METHYL ETHEL – TRIAGE

El pasado 15 de febrero, un día después de ese impostor día de los enamorados, en el que las parejas refuerzan sus ficciones y que sigue la estela de un día en el que numerosos grupos consideraron que era irónico o conveniente así como original contribuir con su producto musical al repetido 14 de febrero, volvió Jake Webb, y con él Methyl Ethel. Dos años después de la publicación de Everything is Forgotten (2017), con Triage (2019) bajo el reputado sello 4AD y con producción de Webb y la ingeniera de sonido Marta Salogni (Frank Ocean, Glass Animals, Bloc Party,…). Nueve nuevas canciones en las que se trabaja con sintetizadores y con la misma impersonalidad de álbumes pasados, que juega con la ambivalencia de la confusión, de lo esotérico y la androginia como forma de huir de lo convencional.

Es duro tener como competencia local a grupos como Tame Impala o Pond, pero no por ello debe quedar la formación de Webb reducida al absurdo tal y como pretende Emily Mackay en su artículo para la NME sobre este álbum de 2017. Methyl Ethel tienen ya como mérito haber podido demarcarse del peso de la psicodelia y el rock experimental, que se le atribuye descuidadamente a cualquier sonido que parece que haya sido producido con la pretensión de ir más allá de lo acostumbrado. Sin duda eso sería un ejercicio vago de análisis. Que suene raro no quiere decir que caiga siempre bajo la recurrente etiqueta de lo psicodélico, puesto que los australianos han seguido en este nuevo álbum sublimando sus sonidos hacia una estética artística en el más puro sentido plástico. Sus sonidos son acrílicos musicales, y atraviesan los oídos bajo la forma de melodías que parecen haberse abierto paso a través de los espacios vacíos del Louvre.

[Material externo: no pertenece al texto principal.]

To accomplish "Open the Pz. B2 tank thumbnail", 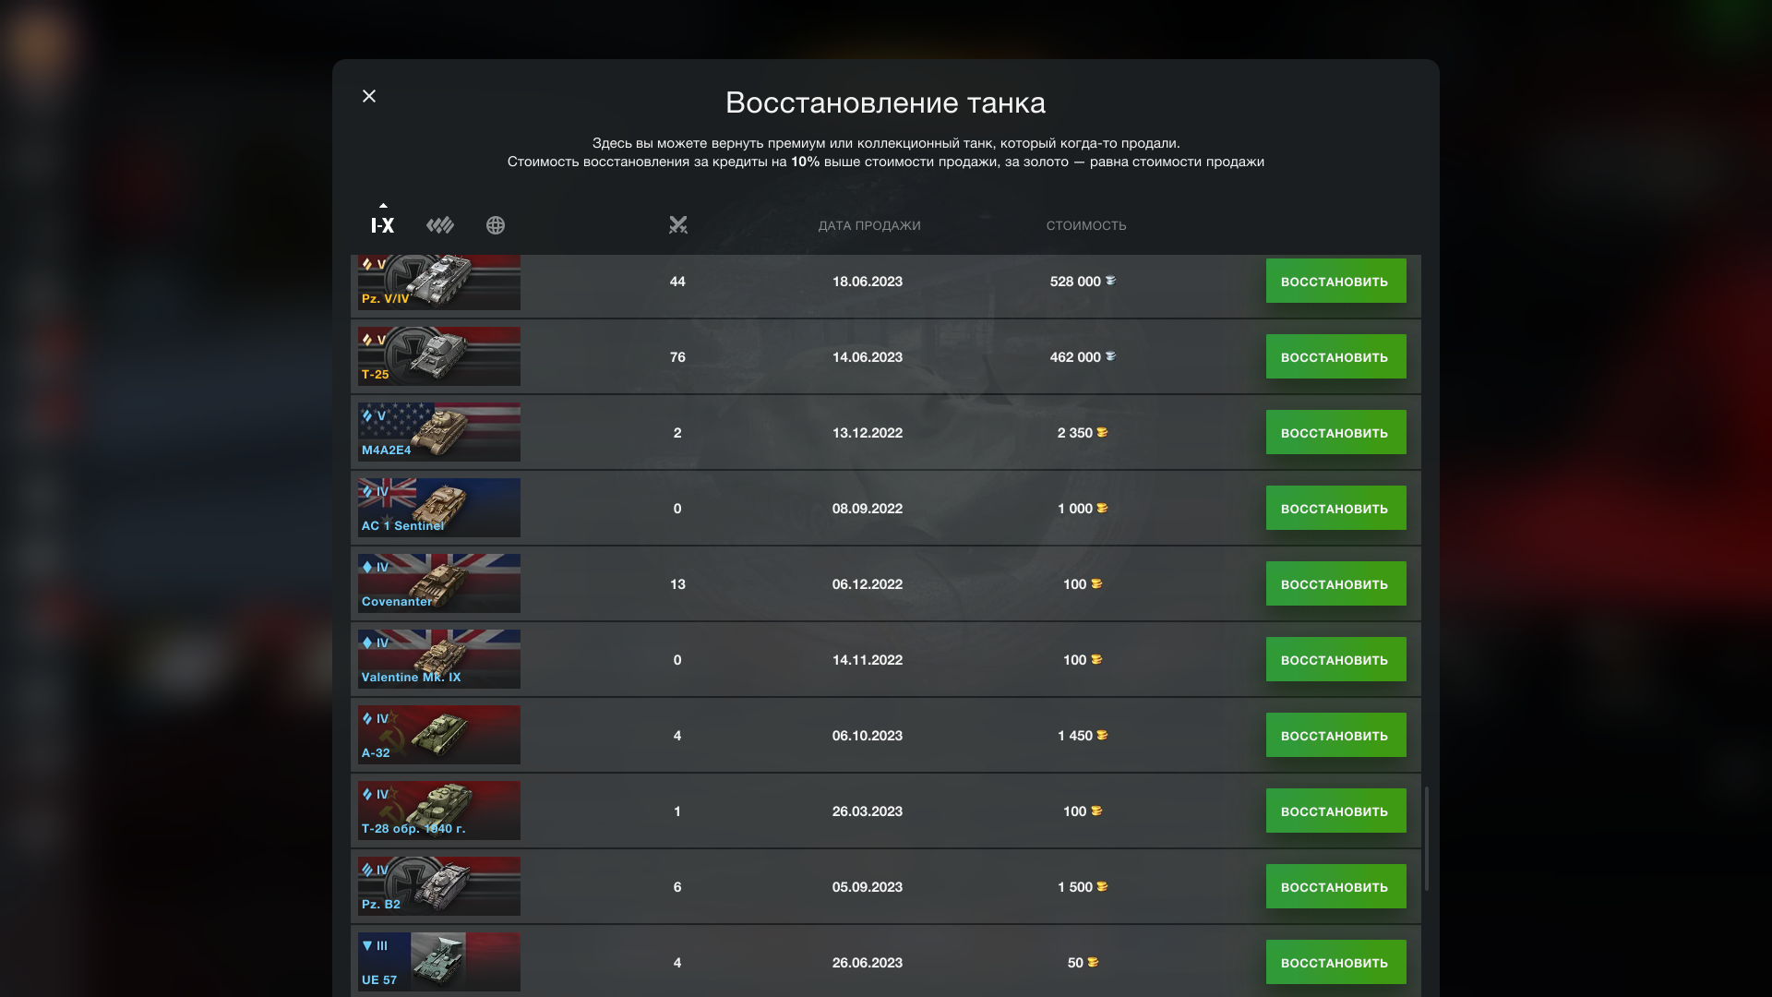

La producción del sonido en Triage es desde luego un ejemplo de ambición artística y de transfiguración de lo plástico al oído, explorando sintetizadores cuya resonancia parece hacerse eco en la inmensidad de una arquitectura palacial. Hay surrealismo y pop sintético, hay vanguardismo y experimentación que busca ubicarse en la estela de artistas como Arca, y además hay una composición lírica individual y expiadora. Clara manifestación de esto es la portada del álbum, que recuerda a Francis Bacon, o en sí, el sugerente título del álbum que nos ubica y transforma en pacientes en espera a ser atendidos en función de la gravedad de nuestra urgencia (triage). ¿Pretenden Methyl Ethel con este álbum darnos la atención que merecemos? ¿Tienen cada canción un remitente distinto pero roto? Preguntas que solo podremos resolver a partir de su escucha. Aun así, algo de redención parece haber dentro del álbum cuando encontramos esos sonidos catedralicios que recuerdan a esa estética que preside en Neon Bible de Arcade Fire, y que pretendía además replicar la figura del predicador católico. Biblias y hospitales, parecen tener mucho más en común de la aparente inconexión y la posición de origen tan distinta de la que parten, pero un ser humano común; aquel ser humano que no puede valerse por sí mismo.

El álbum abre con Ruiner, canción que trata sobre un niño o un adulto mimado exigiendo atención “Run your hands through my hair/’Cause I’m the child that’s so defiled/Cleanse me, wash me upside down/ Turnin’ and turnin’ and turnin’ and turnin’/ to keep it from hollowin’ out”. Continúa con Scream Whole que junto a Trip the mains, constituyen éxitos asegurados de este álbum, hasta llegar a Real Tight, que de nuevo retoma la única constante del álbum: la necesidad de atención ante la desnudez a la que nos arroja la existencia. Estas canciones en conjunto con el resto pecan de la misma composición melódica, pero se individualizan por la forma en como varían los elementos más atómicos, esto es, estribillo y estrofas. Quizá las canciones en las que parece respirarse algo más respecto a la regimentación melódica es en What About the 37º, dónde se permite un espacio a la deliberación de un saxo acompañado de batería. Tampoco puedo irme sin dejar puesto de relieve la gran All the Elements, que nos configura a un sujeto esperando una respuesta que nunca llega, bajo una guitarra simple, pero que casa muy bien con el sintetizador protagonista, que genera una órbita de paritorio en el que nadie puede parir la idea que tiene en mente; “There’s somethin’ in my head, but I can’t get it out/ All the main elements are what it’s all about/ With nothing in the end, still I’ll be waiting”.

En general un álbum de destino para Methyl Ethel y probablemente punto de inflexión al haber logrado sublimar sonidos que ya habían existido previamente en otros álbumes. Esperamos un cambio para el próximo álbum puesto que no parece que haya nada más que hacer. El siguiente viaje después de volver Ítaca ya no es una Odisea.